• _EXERCISE INSTRUCTIONS_: Lines from the one with "You are a computer-use" up to and including the one with "Where should I click to: Click" are to be copied exactly from the records below, without their pictures.
--- MATERIAL SHOWN ---
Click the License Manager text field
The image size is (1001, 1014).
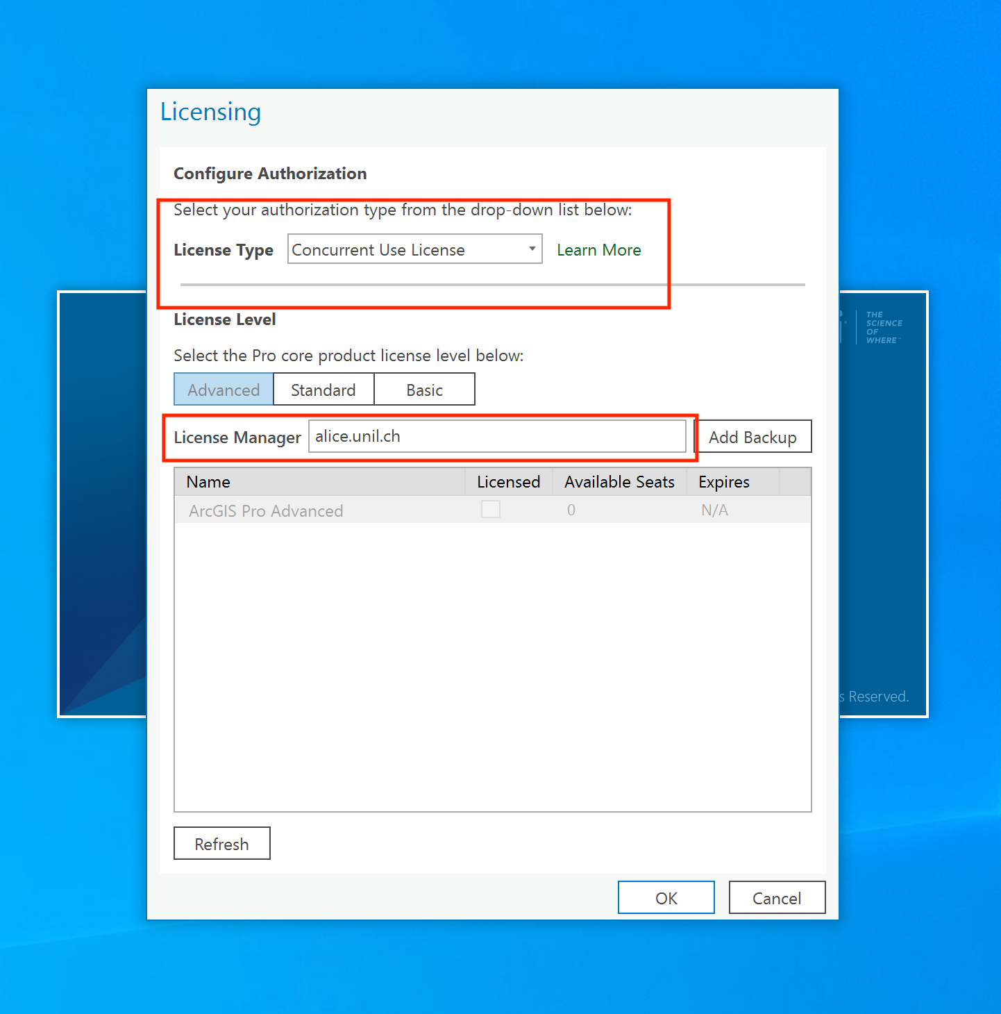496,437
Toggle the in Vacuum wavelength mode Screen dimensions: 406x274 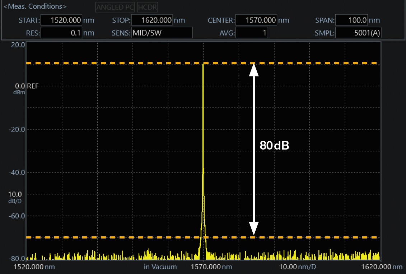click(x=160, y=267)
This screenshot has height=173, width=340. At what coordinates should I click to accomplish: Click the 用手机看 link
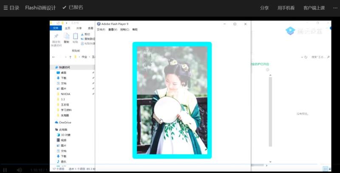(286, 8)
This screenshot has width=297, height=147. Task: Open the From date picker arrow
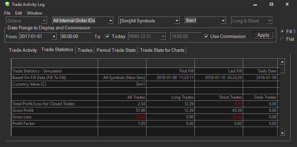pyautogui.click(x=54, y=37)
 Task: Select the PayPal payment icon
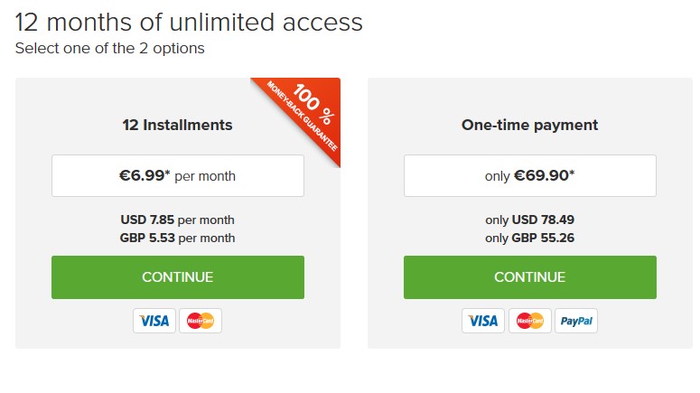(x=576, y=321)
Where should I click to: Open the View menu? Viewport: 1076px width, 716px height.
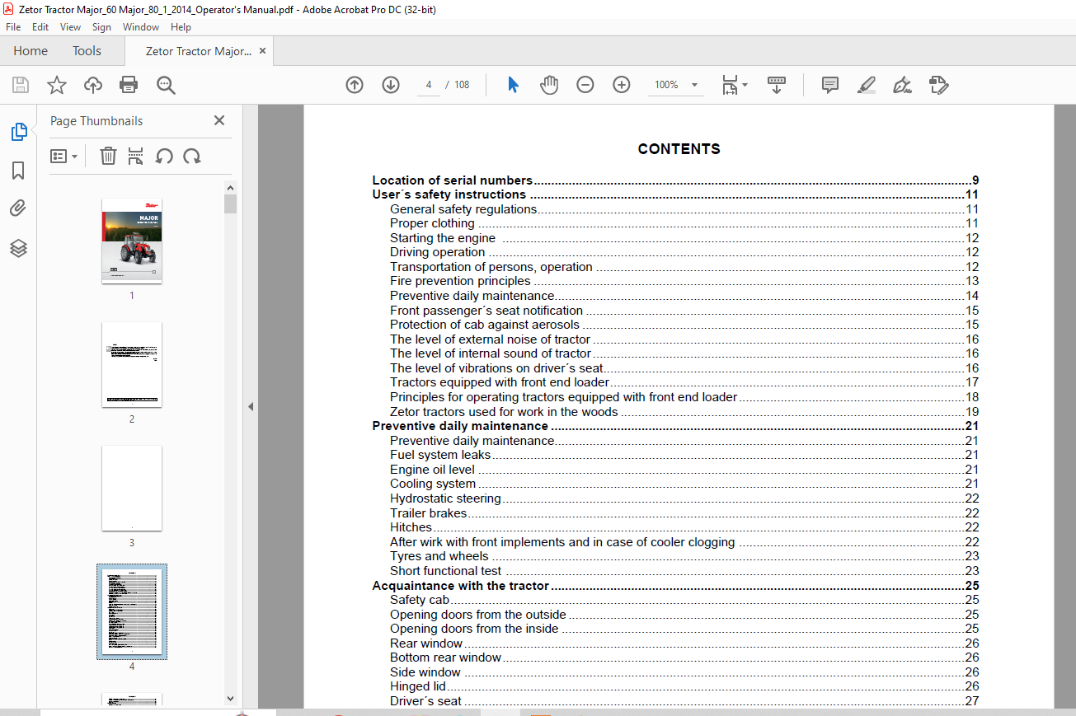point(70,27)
---
--- MATERIAL SHOWN ---
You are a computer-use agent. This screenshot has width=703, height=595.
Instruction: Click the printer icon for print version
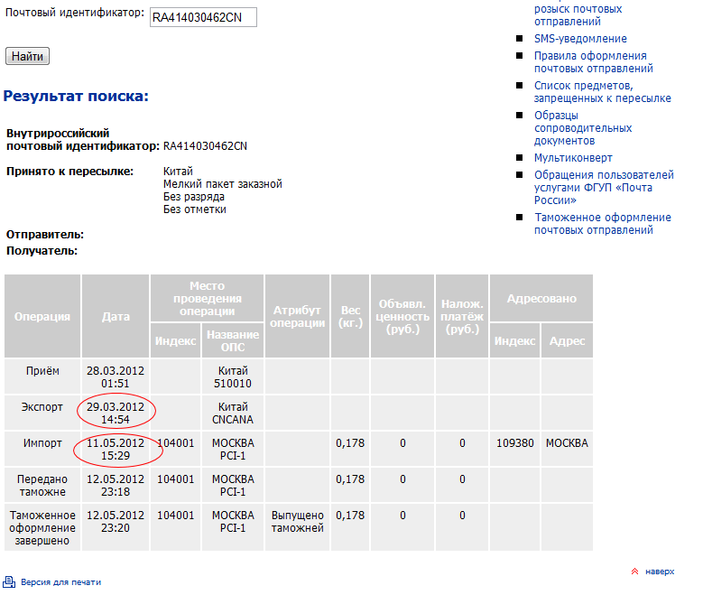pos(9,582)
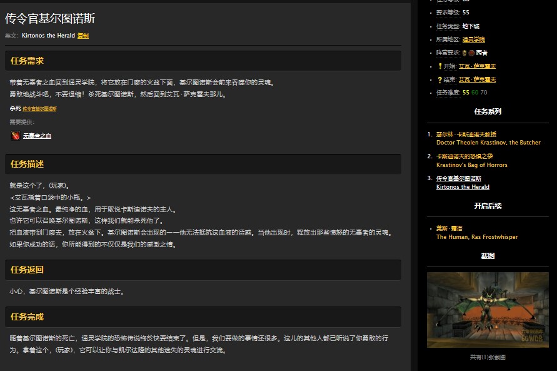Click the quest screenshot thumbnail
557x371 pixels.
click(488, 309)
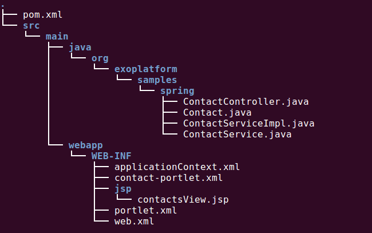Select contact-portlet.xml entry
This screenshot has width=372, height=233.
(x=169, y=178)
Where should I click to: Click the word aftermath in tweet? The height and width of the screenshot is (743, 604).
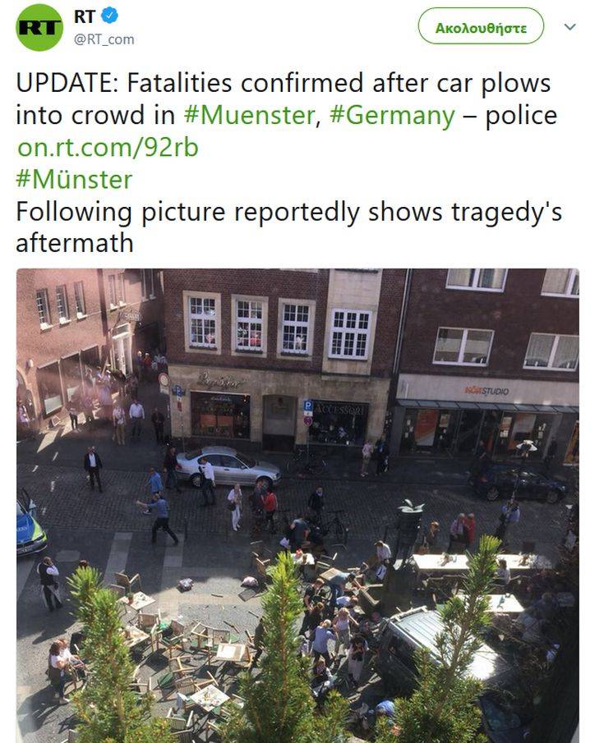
---
• _EXERCISE OUTPUT_:
You are a computer-use agent. This screenshot has width=703, height=595.
Instruction: Click the printer icon for print version
pos(9,582)
Click the quest screenshot thumbnail
557x371 pixels.
click(488, 309)
Select contact-portlet.xml entry
This screenshot has width=372, height=233.
(x=169, y=178)
Where should I click to: Click the word aftermath in tweet? The height and width of the screenshot is (743, 604).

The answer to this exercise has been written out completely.